Frank Schmidt (Bürger für Hohenlimburg) möchte ein Heimatmuseum im Gebäude der Oeger Pestalozzischule unterbringen.
Frank Schmidt (Bürger für Hohenlimburg) möchte ein Heimatmuseum im Gebäude der Oeger Pestalozzischule unterbringen.
Foto: WP

Hohenlimburg..  Was passiert mit der Pestalozzi-Schule? An der Oeger Straße prallen aktuell zwei Interessengegensätze aufeinander. Eine Nachfolgenutzung des historischen Gebäudes, die in der letzten Sitzung der Bezirksvertretung durch die Schulverwaltung vorgestellt wurde, wird von der Hohenlimburger SPD ausdrücklich begrüßt. Die Wilhelm-Busch-Förderschule soll ihren Standort in Halden aufgeben und nach Oege ziehen, um diesen näher an den Standort Obernahmer anzubinden. „Besser könnte es nicht sein. Mit der Nachnutzung der Schule bleibt den Vereinen, vor allem dem TuS Oege, auch die Oeger Sporthalle erhalten. Darüber hinaus rücken die beiden Förderschul-Standorte in Oege und in der Nahmer zusammen“, argumentiert Ratsfrau Ramona Timm-Bergs. „Für ein Heimatmuseum, das in den Räumen der Pestalozzi-Schule angedacht ist, wird man in Hohenlimburg sicherlich einen anderen geeigneten Platz finden.“

Nicht vorschnell Fakten schaffen

Das sieht Frank Schmidt (Bürger für Hohenlimburg) ganz anders. Deshalb hofft er, dass die Hagener Politik in dieser Woche keine Fakten schafft, die seine Träume beenden. Denn er möchte, im Sinne zahlreicher Hohenlimburger, das historische Gebäude für ein Bürgerzentrum nutzen: mit Volkshochschule, mit heimatkundlichen Räumen und möglicherweise auch mit der Wilhelm-Busch-Förderschule.
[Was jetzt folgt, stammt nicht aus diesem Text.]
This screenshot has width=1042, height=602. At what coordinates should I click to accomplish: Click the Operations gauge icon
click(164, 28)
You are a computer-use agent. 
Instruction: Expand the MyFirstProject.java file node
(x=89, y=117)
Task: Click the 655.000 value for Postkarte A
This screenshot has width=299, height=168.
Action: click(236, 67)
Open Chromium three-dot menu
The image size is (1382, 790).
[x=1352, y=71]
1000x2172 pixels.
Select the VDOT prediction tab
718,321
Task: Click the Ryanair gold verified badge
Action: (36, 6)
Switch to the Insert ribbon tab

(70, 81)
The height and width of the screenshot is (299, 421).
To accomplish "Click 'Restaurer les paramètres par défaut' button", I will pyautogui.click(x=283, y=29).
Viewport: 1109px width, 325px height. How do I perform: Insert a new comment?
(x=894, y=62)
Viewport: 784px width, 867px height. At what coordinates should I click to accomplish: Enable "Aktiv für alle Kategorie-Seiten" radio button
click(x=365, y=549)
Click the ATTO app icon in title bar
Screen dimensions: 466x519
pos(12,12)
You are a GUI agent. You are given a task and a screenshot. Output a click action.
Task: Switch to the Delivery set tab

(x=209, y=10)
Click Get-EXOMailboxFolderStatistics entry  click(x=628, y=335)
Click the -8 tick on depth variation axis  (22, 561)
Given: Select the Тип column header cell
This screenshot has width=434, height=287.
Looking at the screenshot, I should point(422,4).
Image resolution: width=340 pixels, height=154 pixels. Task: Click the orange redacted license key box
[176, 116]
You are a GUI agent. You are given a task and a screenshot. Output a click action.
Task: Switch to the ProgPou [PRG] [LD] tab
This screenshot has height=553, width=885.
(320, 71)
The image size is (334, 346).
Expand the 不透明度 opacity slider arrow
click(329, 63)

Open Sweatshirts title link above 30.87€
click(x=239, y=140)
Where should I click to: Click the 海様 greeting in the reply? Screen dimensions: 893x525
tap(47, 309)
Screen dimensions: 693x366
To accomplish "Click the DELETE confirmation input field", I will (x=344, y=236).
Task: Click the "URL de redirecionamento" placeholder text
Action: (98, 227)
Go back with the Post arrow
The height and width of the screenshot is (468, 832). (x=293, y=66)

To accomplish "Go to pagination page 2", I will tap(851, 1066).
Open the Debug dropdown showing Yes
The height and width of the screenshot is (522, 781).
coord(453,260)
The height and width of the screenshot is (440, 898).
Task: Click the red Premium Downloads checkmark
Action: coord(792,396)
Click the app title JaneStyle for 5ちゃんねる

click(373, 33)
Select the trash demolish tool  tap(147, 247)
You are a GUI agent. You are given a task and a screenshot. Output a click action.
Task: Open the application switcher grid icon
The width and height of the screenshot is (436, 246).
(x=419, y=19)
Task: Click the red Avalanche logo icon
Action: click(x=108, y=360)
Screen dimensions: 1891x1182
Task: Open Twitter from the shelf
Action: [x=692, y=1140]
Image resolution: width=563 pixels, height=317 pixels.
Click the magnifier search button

Die Auffassung der Verwaltung, dass ein solcher Dreiklang nicht zu verwirklichen sei, teilt er aktuell nicht. Nach seiner Einschätzung hängt die Realisierung eines Bürgerzentrums von einem Verbleib der Volkshochschule an der Oeger Straße ab. „Dieses bindet Publikum“, betont Schmidt, der aktuell in Kontakt mit einem internationalen Unternehmen steht, dessen Wiege sich in Hohenlimburg befand. Zur deutschen Niederlassung hat er ein umfangreiches Exposé für ein Heimatmuseum geschickt und damit dort großes Interesse geweckt. „Ich habe die Zusage, dass Mitarbeiter in den nächsten Wochen nach Hohenlimburg kommen werden, um sich das Gebäude anzusehen und zusätzlich Gespräche mit der Stadt Hagen und der Südwestfälischen Industrie-und-Handelskammer führen möchten“, macht Schmidt deutlich, dass mit einer möglichen Unterstützung des internationalen Wirtschaftsriesen eine Umsetzung seiner Pläne möglich sein könnte.

Zumal auch die Hohenlimburger Kalkwerke als unmittelbarer Nachbar bereits Interesse signalisiert haben, mitziehen zu wollen.